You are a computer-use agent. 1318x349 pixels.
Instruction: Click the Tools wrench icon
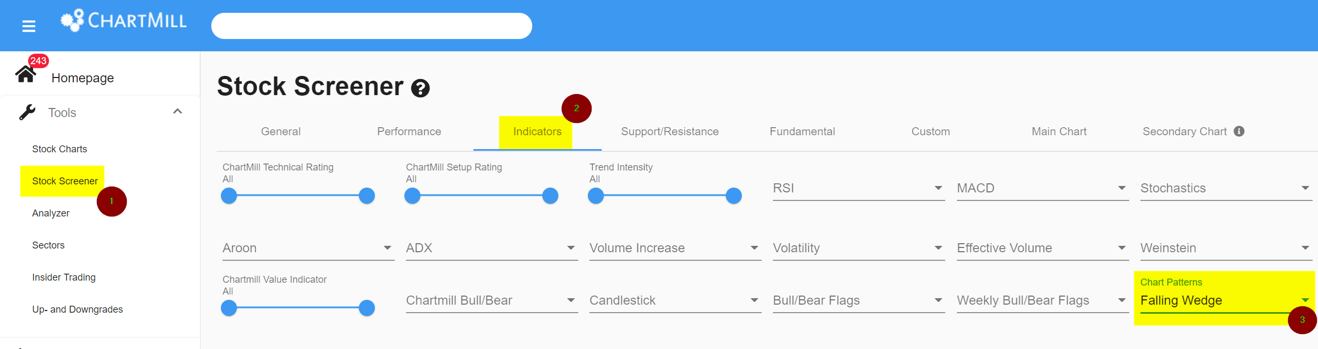(27, 112)
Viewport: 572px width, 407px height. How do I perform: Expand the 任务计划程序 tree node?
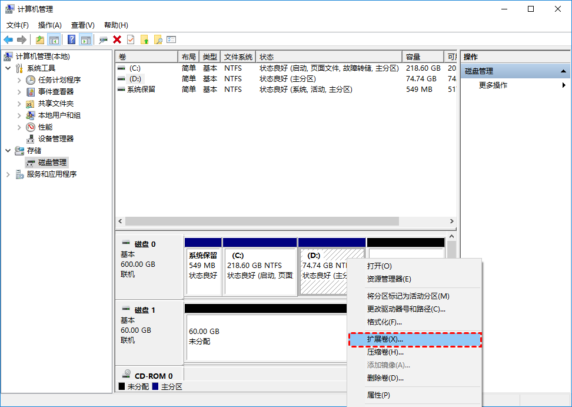coord(19,80)
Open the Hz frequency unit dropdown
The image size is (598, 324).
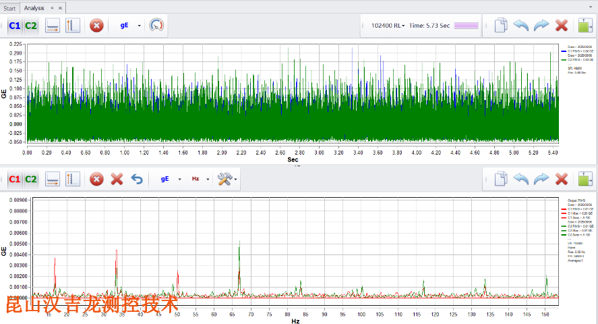[200, 179]
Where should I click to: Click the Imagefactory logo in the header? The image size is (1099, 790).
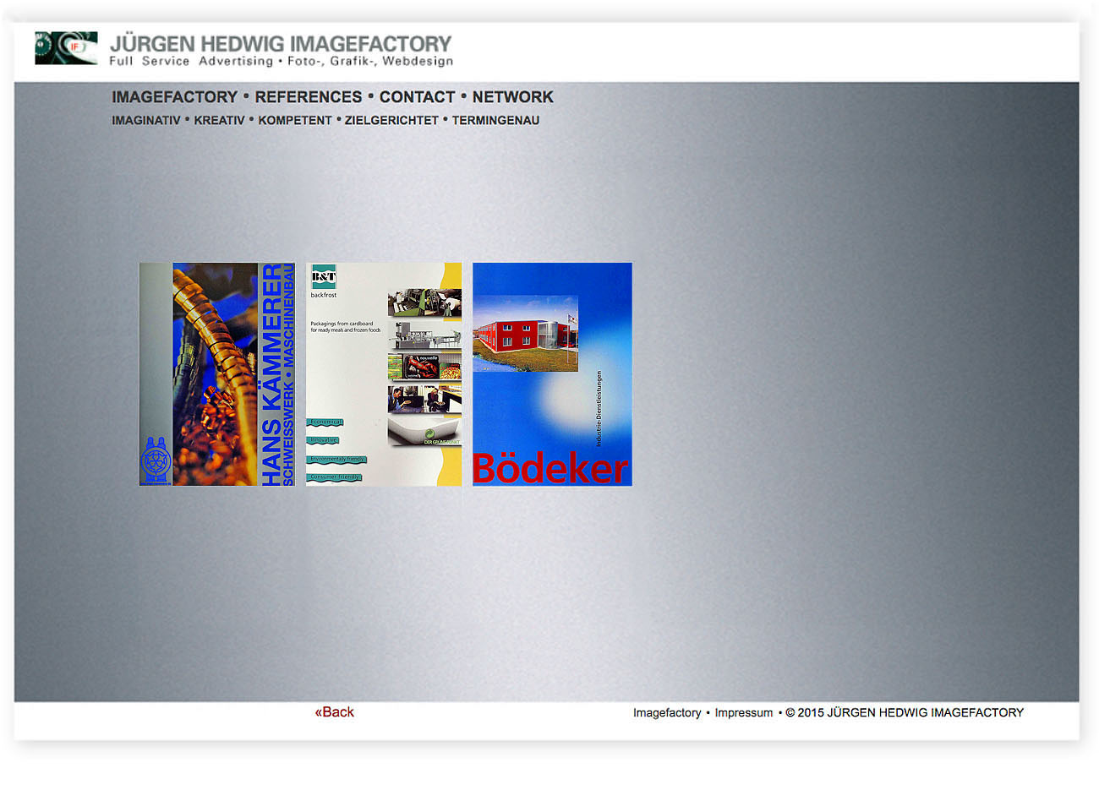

══════════

### Do this
Reproduce the lines above verbatim, omitting the pictures.

### Response for this exercise
You are a computer-use agent. 1318x349 pixels.
Instruction: Click the Tools wrench icon
(27, 112)
Viewport: 572px width, 407px height. How do I perform: Expand the 任务计划程序 tree node?
coord(19,80)
Open the Hz frequency unit dropdown
The image size is (598, 324).
[200, 179]
Where should I click to: Click the Imagefactory logo in the header? The image size is (1099, 790).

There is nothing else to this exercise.